The code given in https://github.com/crystal-lang/crystal/issues/12772#issuecomment-1327772578 does not work for general primitive integers due to the issue pointed out in https://github.com/crystal-lang/crystal/issues/13244#issuecomment-1492498676.

GMP also supports modular inverses by using a negative exponent. If we want that for primitive integers as well we will need additional algorithms (such as #9848).

[jzakiya]

FYI, Ruby has 2 ways to do modular exponentiation in its standard library.

This Stackoverflow post shows both. https://stackoverflow.com/questions/14785329/efficient-way-to-power-and-mod-in-ruby

And docs on pow function. https://ruby-doc.org/3.2.2/Integer.html#method-i-pow

I benchmarked both in Ruby versions of the MR primality test, and the pow version is all around faster, and you don't need to require Openssl to use it. Notice pow can be overloaded as a.pow(b) and a.pow(b, m). Its source code may be instructive. With the recent release of 3.2.2 Ruby has gotten seriously faster!

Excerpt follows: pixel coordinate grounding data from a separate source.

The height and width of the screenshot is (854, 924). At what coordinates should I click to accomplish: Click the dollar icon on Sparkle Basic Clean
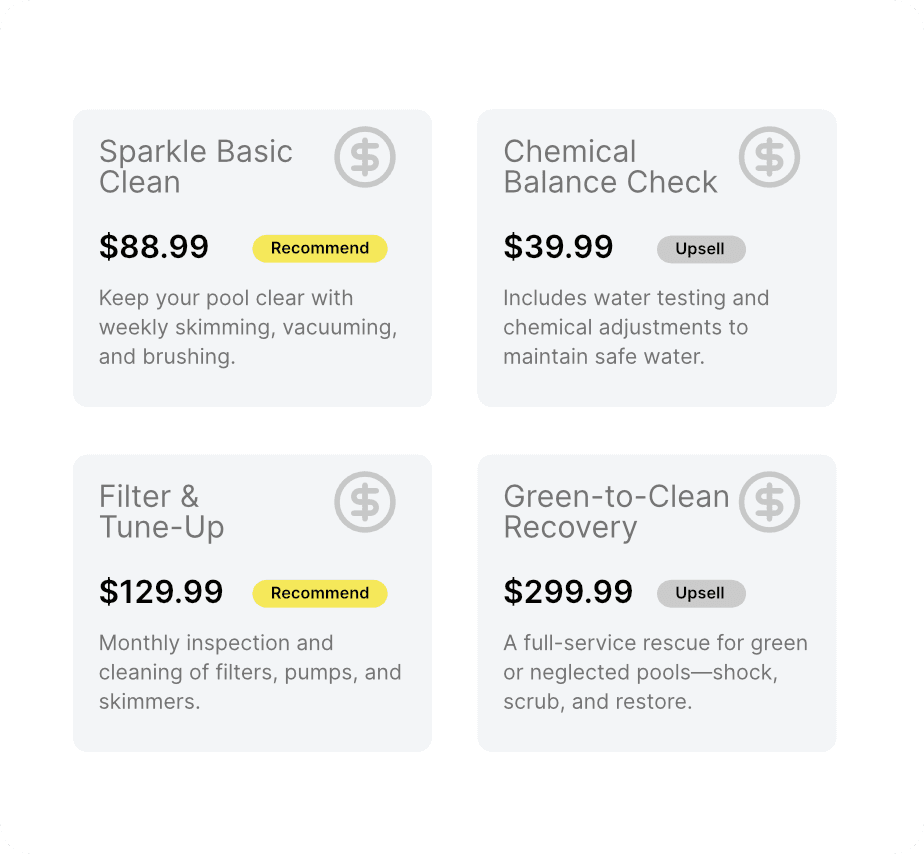(365, 157)
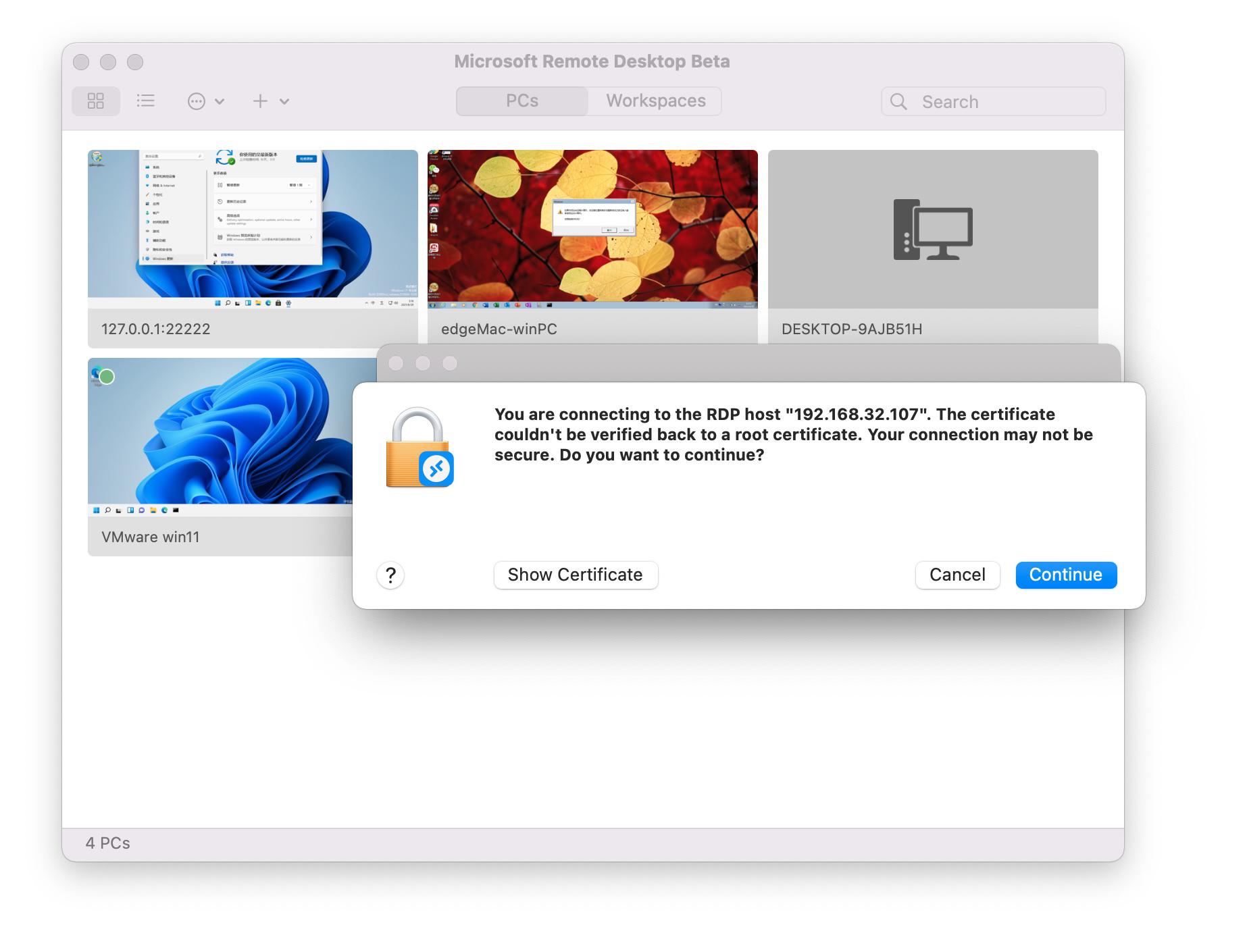The height and width of the screenshot is (952, 1247).
Task: Switch to grid view layout
Action: (x=96, y=101)
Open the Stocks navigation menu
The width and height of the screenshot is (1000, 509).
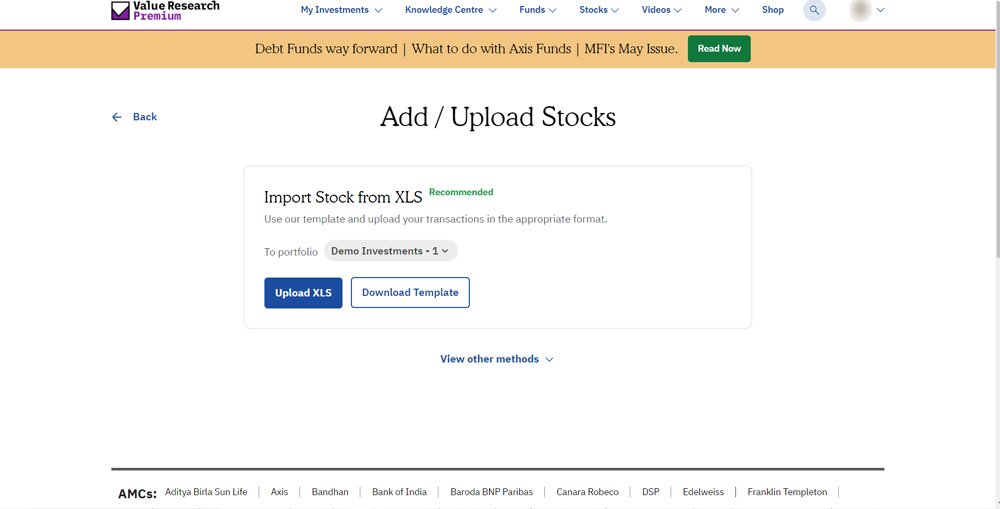(599, 10)
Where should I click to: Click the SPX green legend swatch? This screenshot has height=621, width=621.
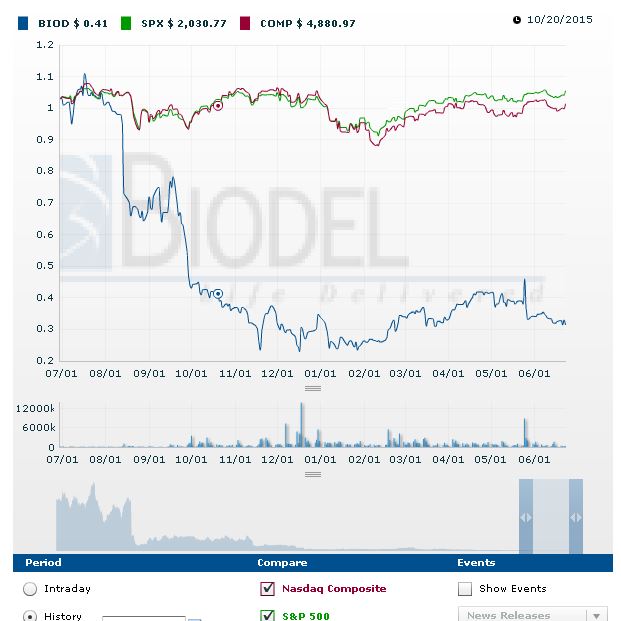[x=126, y=20]
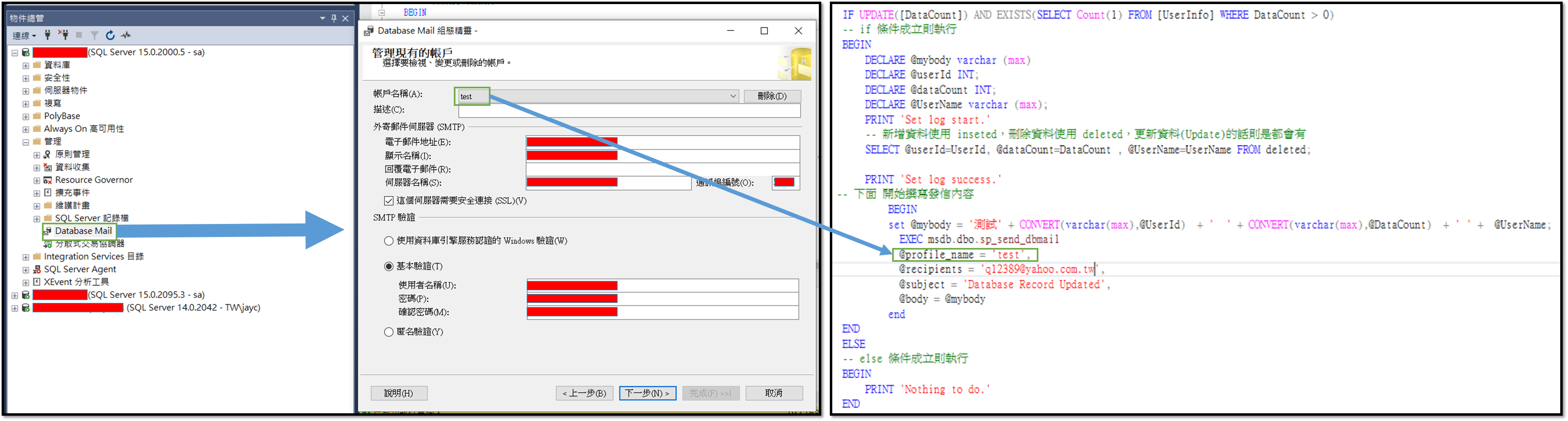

So whatever API you choose for its functionality, it really needs to be a standard method, because its use is ubiquitous in many fields of numerical programming.

[HertzDevil]

This is Ruby's implementation of the 2-argument #pow. A lot of the code paths invoke Ruby's own arbitrary-precision integer functions, even when the values are small enough. If primitive integers with double the size of long are available (DLONG) then #pow will use them to avoid overflows, similar to what I did in that comment. Ruby also doesn't support modular inverses.

[jzakiya]

Here's my Crystal implementation for modinv that I use in my prime sieves code. I pulled it off of Rosetta Code. https://rosettacode.org/wiki/Modular_inverse

# Compute modular inverse a^-1 to base m, e.g. a*(a^-1) mod m = 1
def modinv(a0, m0)
  return 1 if m0 == 1
  a, m = a0, m0
  x0, inv = 0, 1
  while a > 1
    inv -= (a // m) * x0
    a, m = m, a % m
    x0, inv = inv, x0
  end
  inv += m0 if inv < 0
  inv
end

.

[jzakiya]

I ran Ruby vs Crystal tests yesterday and Ruby 3.2.2 slaughters Crystal 1.7.3.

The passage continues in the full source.